__WHAT IS NEEDED__.
Using the entries below, quote exactly the span of lines that begins with the line containing "Task: Reply to Karan Sood's comment" and ends with the final line.

__DATA EXTRACTS__.
[Start of section]

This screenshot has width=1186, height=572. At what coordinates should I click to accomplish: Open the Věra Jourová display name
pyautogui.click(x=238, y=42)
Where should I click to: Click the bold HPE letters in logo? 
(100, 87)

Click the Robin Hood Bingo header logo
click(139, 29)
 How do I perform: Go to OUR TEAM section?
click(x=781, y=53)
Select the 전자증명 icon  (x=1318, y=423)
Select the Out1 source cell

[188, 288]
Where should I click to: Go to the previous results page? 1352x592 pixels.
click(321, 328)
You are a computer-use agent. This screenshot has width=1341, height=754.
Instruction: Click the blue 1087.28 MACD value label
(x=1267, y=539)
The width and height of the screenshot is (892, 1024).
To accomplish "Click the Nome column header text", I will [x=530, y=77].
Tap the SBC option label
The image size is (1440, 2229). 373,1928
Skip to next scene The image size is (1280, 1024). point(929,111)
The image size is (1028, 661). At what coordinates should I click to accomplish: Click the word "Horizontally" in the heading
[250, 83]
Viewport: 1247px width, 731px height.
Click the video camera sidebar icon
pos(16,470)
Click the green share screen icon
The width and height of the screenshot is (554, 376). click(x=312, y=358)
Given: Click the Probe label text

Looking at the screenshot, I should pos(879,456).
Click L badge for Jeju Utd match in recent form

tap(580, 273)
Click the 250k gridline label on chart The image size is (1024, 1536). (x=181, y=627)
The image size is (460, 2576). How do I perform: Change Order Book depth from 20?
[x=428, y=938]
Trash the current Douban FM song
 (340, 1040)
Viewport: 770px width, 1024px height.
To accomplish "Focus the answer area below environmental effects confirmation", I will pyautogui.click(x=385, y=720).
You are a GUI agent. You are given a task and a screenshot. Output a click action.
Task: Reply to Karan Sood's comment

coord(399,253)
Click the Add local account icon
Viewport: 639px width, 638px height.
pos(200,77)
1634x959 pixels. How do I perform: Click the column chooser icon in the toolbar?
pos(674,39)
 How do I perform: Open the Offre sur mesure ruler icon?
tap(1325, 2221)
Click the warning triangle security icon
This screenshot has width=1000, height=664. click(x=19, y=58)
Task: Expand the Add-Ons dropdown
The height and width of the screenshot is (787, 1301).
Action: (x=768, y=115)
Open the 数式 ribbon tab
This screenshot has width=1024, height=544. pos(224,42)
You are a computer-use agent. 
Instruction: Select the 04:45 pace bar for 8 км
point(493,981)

[End of section]

__ANSWER BELOW__.
Task: Reply to Karan Sood's comment

coord(399,253)
Click the Add local account icon
Viewport: 639px width, 638px height.
pos(200,77)
1634x959 pixels. How do I perform: Click the column chooser icon in the toolbar?
pos(674,39)
 How do I perform: Open the Offre sur mesure ruler icon?
tap(1325, 2221)
Click the warning triangle security icon
This screenshot has width=1000, height=664. click(x=19, y=58)
Task: Expand the Add-Ons dropdown
The height and width of the screenshot is (787, 1301).
Action: (x=768, y=115)
Open the 数式 ribbon tab
This screenshot has width=1024, height=544. pos(224,42)
You are a computer-use agent. 
Instruction: Select the 04:45 pace bar for 8 км
point(493,981)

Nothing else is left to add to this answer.